You know, I never got to see Buddy Montgomery live, but Rufus Reid told me a story. He was part of a recording for Bobby Hutcherson in the early 1980s, called Cruisin’ with the Bird. And at 11 o'clock the night before the studio date out on the West Coast, the pianist called and said, “I'm sorry man, I can't make the date.” And they said, “What?” They're scrambling around trying to find somebody. It's the 11th hour plus. They got in touch with Buddy Montgomery and he says, “Well, yeah, okay.” And Bobby says, “Well come by the studio tomorrow.” Rufus said, “Buddy Montgomery walked in, took one look at the music and he sat down at the piano and it was flawless all the way through. It was kind of like he had been there before.”
What a genius from the things that I've heard about him. What a genius.
This top prize as I understand it for the American Pianist Awards is almost $200,000. Let me ask you something. Should you win the $200,000, besides taking me to dinner a couple times, what would you do with that kind of money from a creative standpoint?
I think the first thing that I would do is I would pray about it. I would think about it and I'd pray about it. Anytime you receive a grand sum of anything, whether it be money or any sort of gift, think about “What can I do with this? How can I help other people? How can I help people that brought me up?” I can't actually give you a straight answer to tell you exactly what I would do with something like that.
Or even winning, what that means, you know? I tell people all the time, I support anything that supports the music.

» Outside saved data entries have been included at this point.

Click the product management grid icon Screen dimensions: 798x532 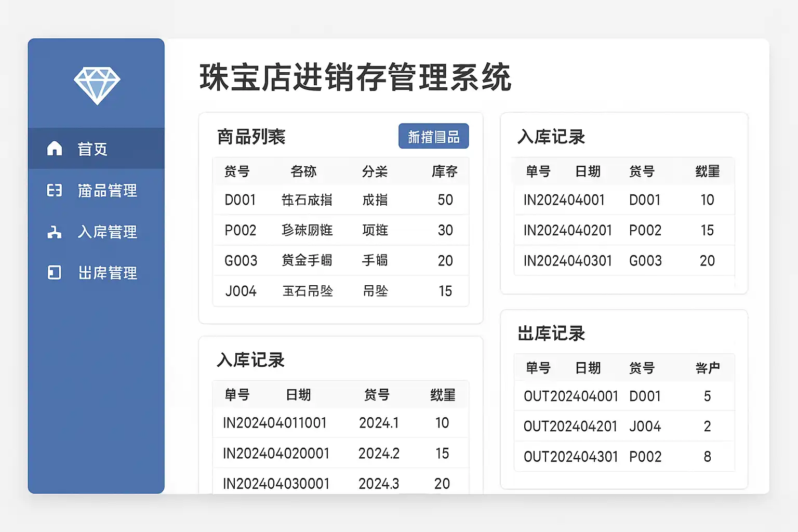coord(55,191)
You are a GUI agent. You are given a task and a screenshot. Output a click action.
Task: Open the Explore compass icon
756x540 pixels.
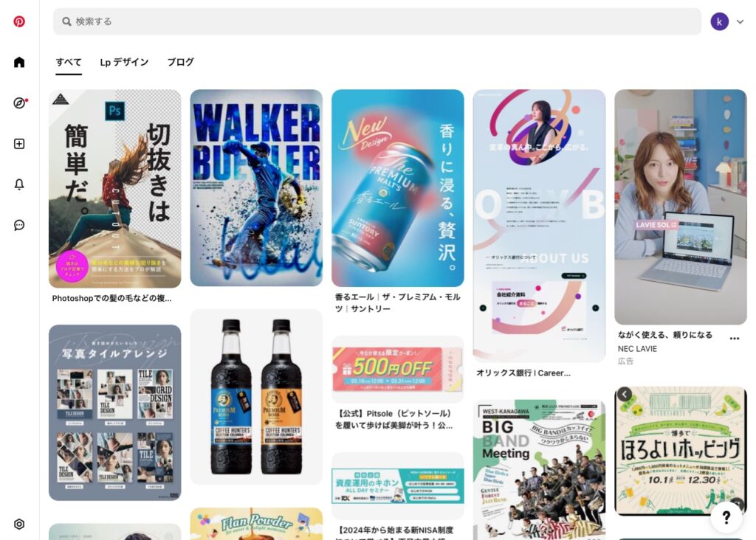tap(19, 103)
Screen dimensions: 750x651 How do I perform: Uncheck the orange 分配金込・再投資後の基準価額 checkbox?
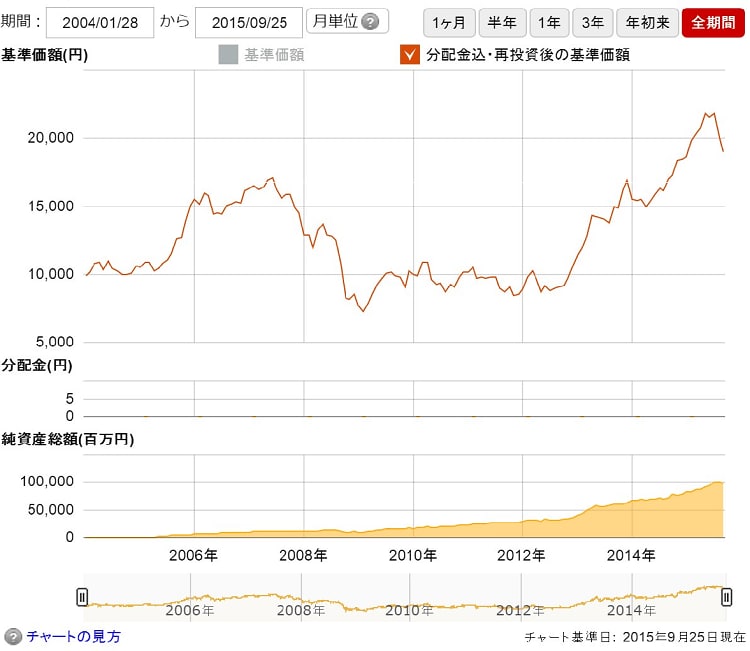pyautogui.click(x=407, y=54)
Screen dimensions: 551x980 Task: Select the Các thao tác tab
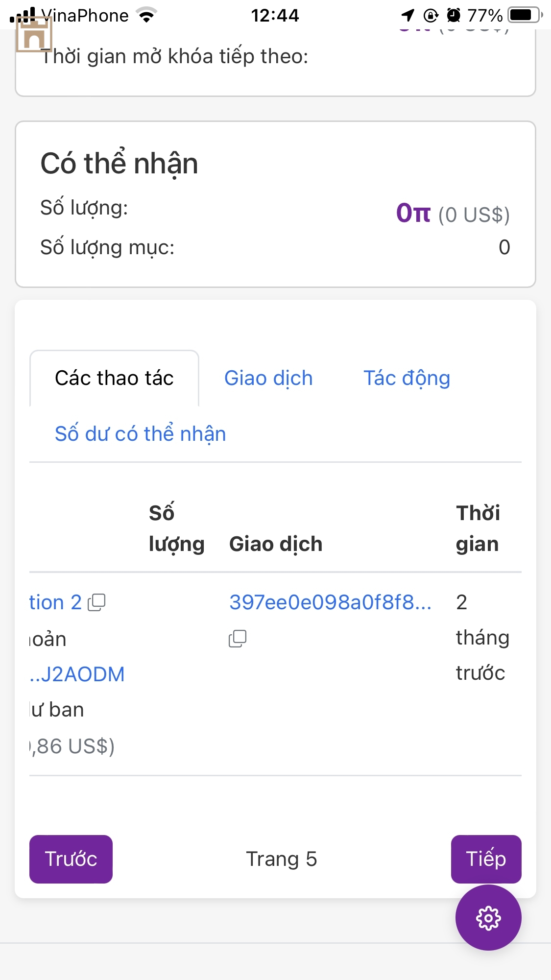click(114, 378)
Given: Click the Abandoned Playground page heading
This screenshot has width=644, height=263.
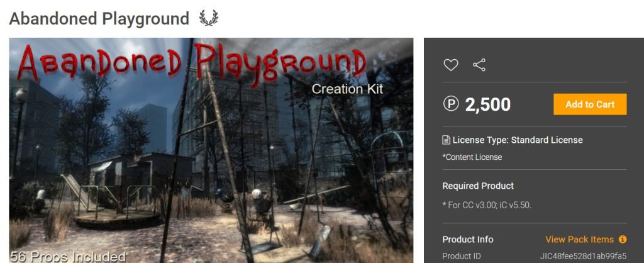Looking at the screenshot, I should [99, 18].
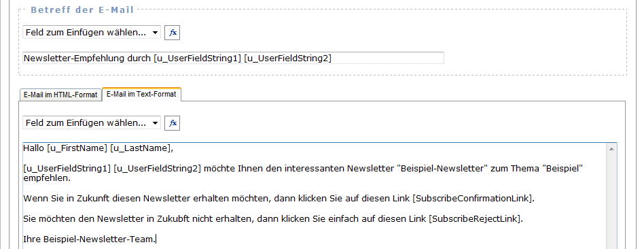The image size is (644, 249).
Task: Place cursor after "Ihre Beispiel-Newsletter-Team."
Action: pyautogui.click(x=156, y=239)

It's not about competitions for me. When I think about what it means to win, I would be very appreciative. But does that mean I'm the best jazz pianist? No. It may mean that in that moment, maybe I would be, or whoever wins. We're all receiving a prize already. I'm already in that process of thinking about what I can do to better where I come from, the people I'm surrounded, by and also what I can do creatively with this. That’s the best straight answer I can give you, but I can give you that.
This interview has been edited for brevity and clarity.